What would you do? (I assume I want to preserve the lifetime subscription)

a. replace HD?
b. replace unit?

Thank you!!!


----------



## JoeKustra (Dec 7, 2012)

Ask here: TiVo Upgrade Center


----------



## David Goffin (Nov 28, 2019)

JoeKustra said:


> Ask here: TiVo Upgrade Center


So upgrade is best way to go? does that mean upgrade hard drive? Thank you for replying


----------



## Sparky1234 (May 8, 2006)

David Goffin said:


> So upgrade is best way to go? does that mean upgrade hard drive? Thank you for replying


Weaknees? DYI HD?


----------



## Matty-Matt (Dec 3, 2019)

The life-time subscription (LTS) something I would not want to forfeit.

I would call Tivo support and ask about a possible replacement before considering a DIY upgrade.

Here was my experience. About a month ago my Roamio 500GB would not advance past the welcome screen. I called contacted Tivo support and they offered me two choices. I could either purchase a new Bolt Vox at a discounted price ($50 off), or I could purchase a refurbished Bolt 500GB for just $50.00, which would allow me to retain my the balance of annual subscription (renews April 2020). Obviously, I chose the refurbished Bolt.

Keep in mind that I purchased the Roamio from a 3rd-party seller off Ebay. This didn't seem to matter at all to Tivo. They still gave me the deal. I just had to ship the defunct Roamio back to them and the shipping costs were entirely paid by Tivo.

I'm thinking you might also be able to benefit by exchanging your Premier XL for a refurbished unit that would allow you to retain the LTS. However, I don't whether the LTS would be transferrable.

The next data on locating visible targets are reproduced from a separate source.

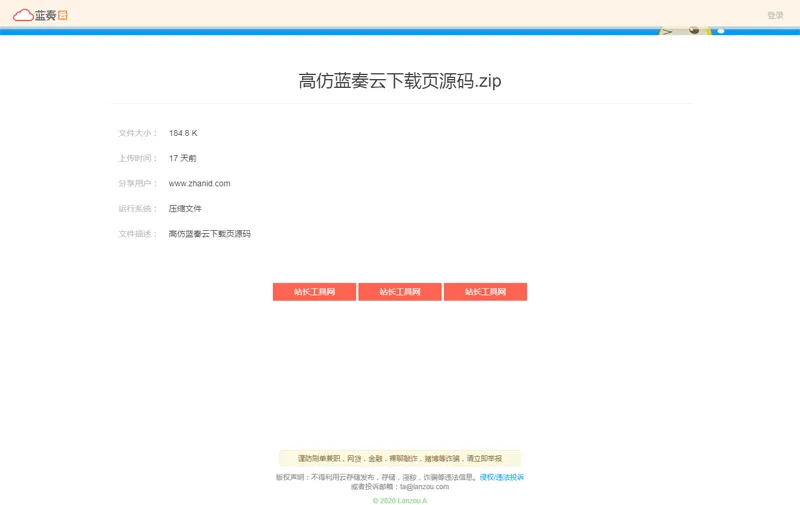Click the file description text 高仿蓝奏云下载页源码
Viewport: 800px width, 505px height.
(x=209, y=233)
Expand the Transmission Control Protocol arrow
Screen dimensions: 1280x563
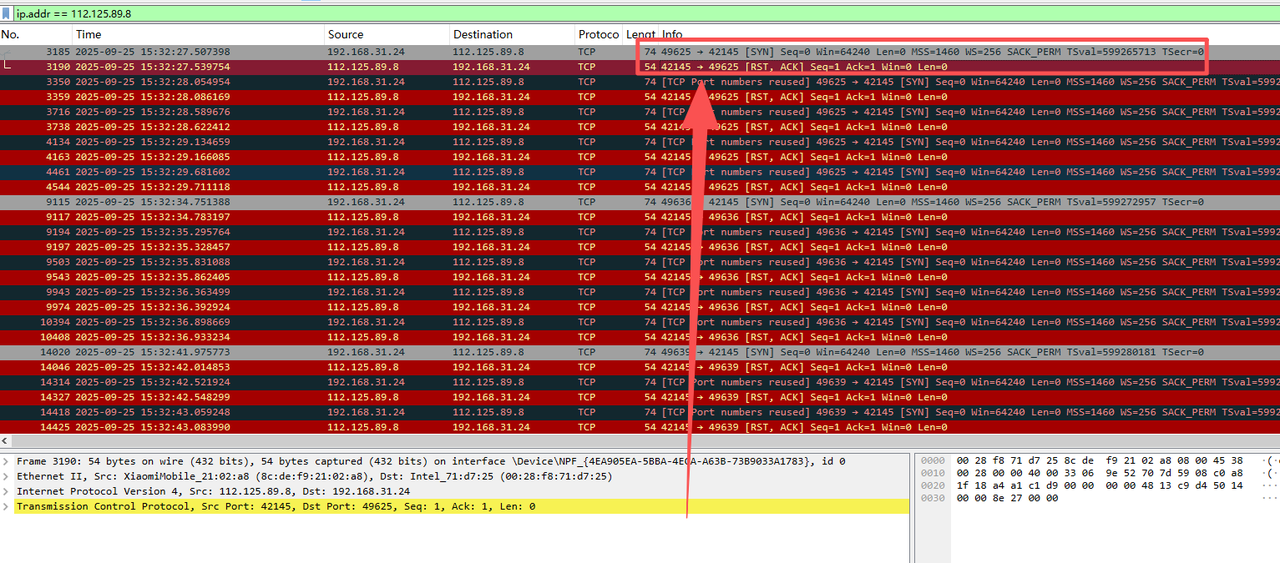(x=6, y=507)
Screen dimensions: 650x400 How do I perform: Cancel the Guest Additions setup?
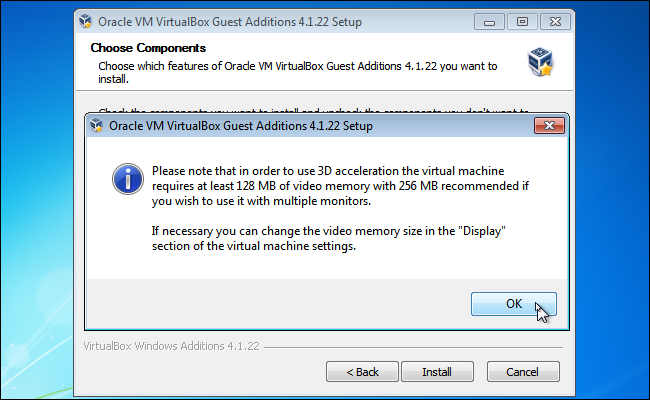click(522, 371)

Anyhow, it's worth a phone call. Best of luck


----------



## David Goffin (Nov 28, 2019)

Matty-Matt said:


> The life-time subscription (LTS) something I would not want to forfeit.
> 
> I would call Tivo support and ask about a possible replacement before considering a DIY upgrade.
> 
> ...


Thank you Matty. this is good information. I also am considering having weaknees refurbish it, so I can maintain the lifetime sub on the unit....I think that makes sense...


----------